2I’ve already got my shopping list: one copy of Pony, one copy of The Seduction of Kansas, one copy of Tasmania(more on both soon), one copy of Trust in the Lifeforce, one copy of Crushing, one copy of the new Tame Impala, one copy of Post–Earth, a copy of Fishing for Fishies and Flying Microtonal Banana each, one copy of Bottle It In, one copy of all Courtney Barnett’s stuff, one copy of Live at KEXP!, one copy of 2012-2017, one copy of Electric Warrior, one copy of Your Saving Grace, one copy of Brave New World, one copy Gunfighter Ballads and Trail Songs, one copy of Portland Memorial Colosseum 5/19/1974 and one deluxe copy of Physical Graffiti. All looking to set me back a solid near-grand when what I really need doing is to upgrade my record player and finally grab a preamp, easily another half grand. It’d be a tough choice, maybe I’ll need a compromise, perhaps just grab everything up to the Against All Logic record. Yeah, that could be found cheap enough so I can grab a preamp and be halfway there. Which ever path, all five of my favourite midyear records are already picked for home.

- Complete the following:
1) In the record shopping list passage, how much does the writer estimate upgrading the record player and buying a preamp would cost?
2) Write what comes next in the record shopping list passage, picking up after its final sentence.

- Stored data:

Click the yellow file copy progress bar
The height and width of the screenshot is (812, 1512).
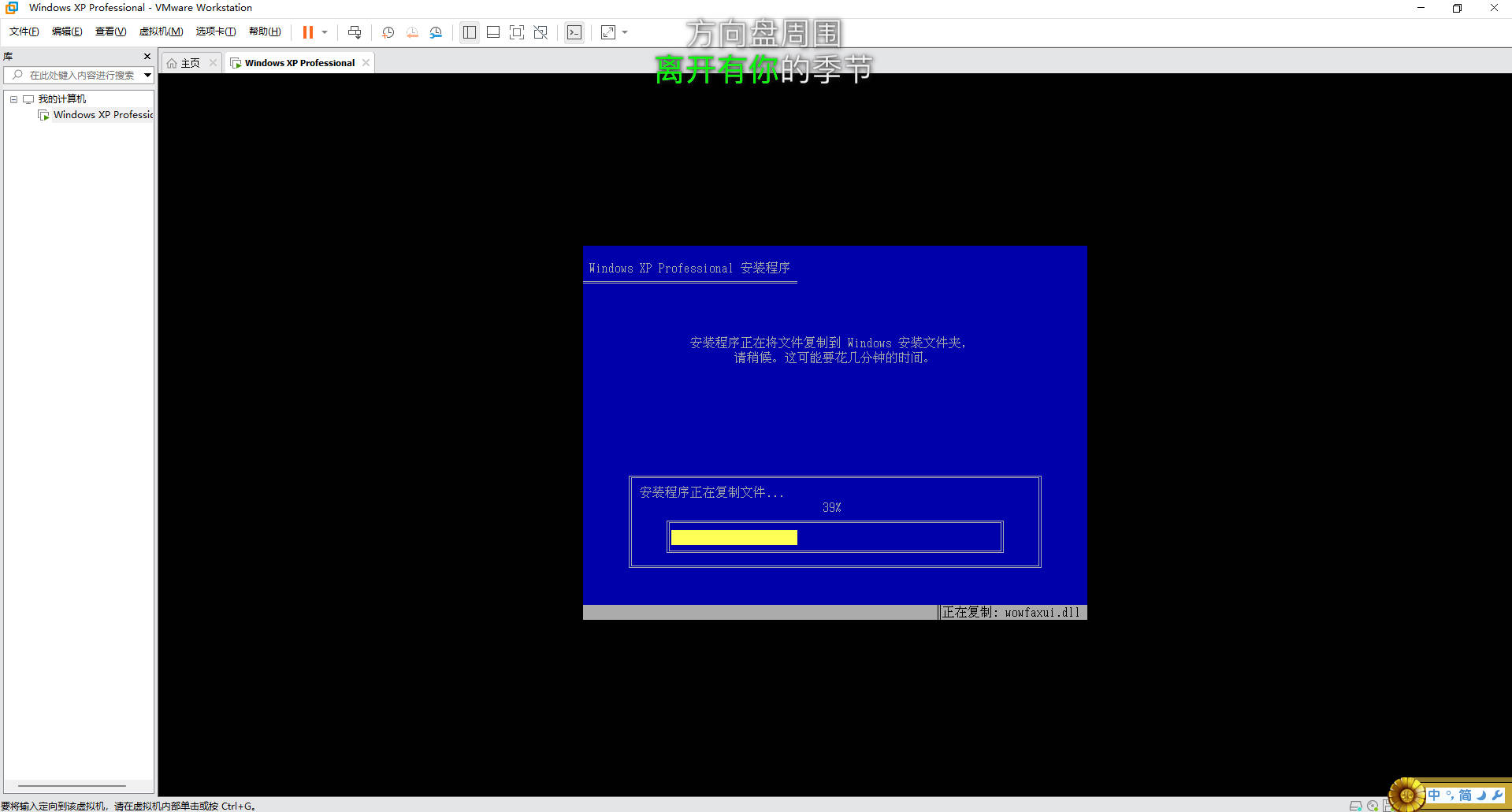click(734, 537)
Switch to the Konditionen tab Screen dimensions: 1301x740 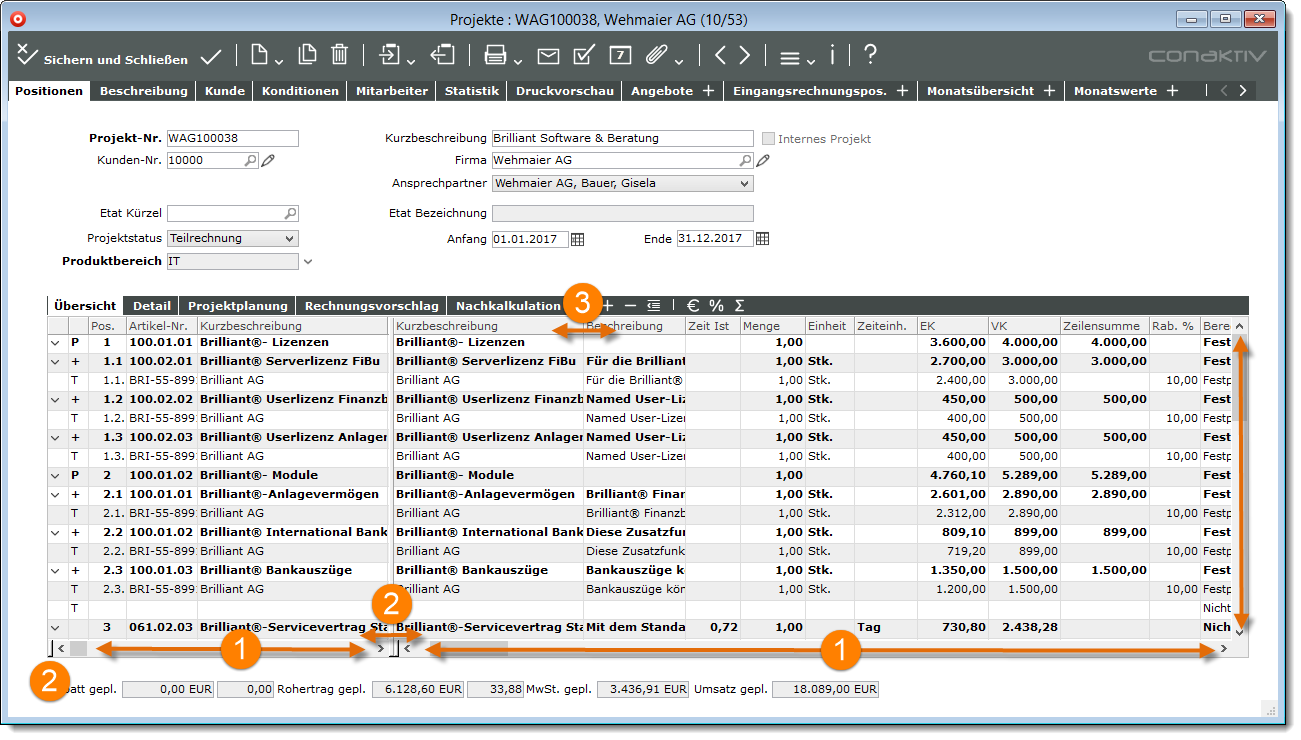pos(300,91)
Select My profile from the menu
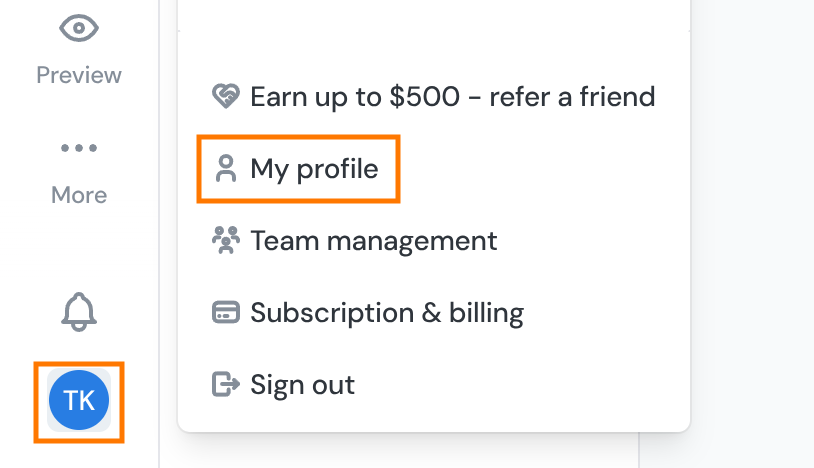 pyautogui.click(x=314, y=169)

- Final results:
1) Easily another half grand.

2)
Pond – Tasmania
But I fully expect that record to be forgotten like a high school friend’s number, left for a technological stumbling on the vespers of inebriated escapes, a fleck of gold, found and called and hung up to be lost again; the Tom Bombadil of your 21st century address book. See, some albums are so great, they do us a favor to make sure we don’t remember them—only so when we relisten to them, we get a single perfect listen. This is not in the same fashion as muzak; I’ve listened to Currents enough times to merit a multi-yearlong break before next listen. Same with any Zeppelin record or John Coltrana But with records like In Colour by Jamie xx, Sticky Fingers by the Stones or Travelling Without Moving by Jamiroquai or for some reason or another, any of Miles Davis’. I routinely forget how good Sketches of Spain and Nerfertiti are. I’m routinely struck by the little moments, the vast space in between the crazy blink-and-you’ll-miss-it peaks. These are friends that don’t require your time; but will improve it in unfailing fashion, creative sparkplugs to the battery so to speak. But one you forget to charge or text every once in a while.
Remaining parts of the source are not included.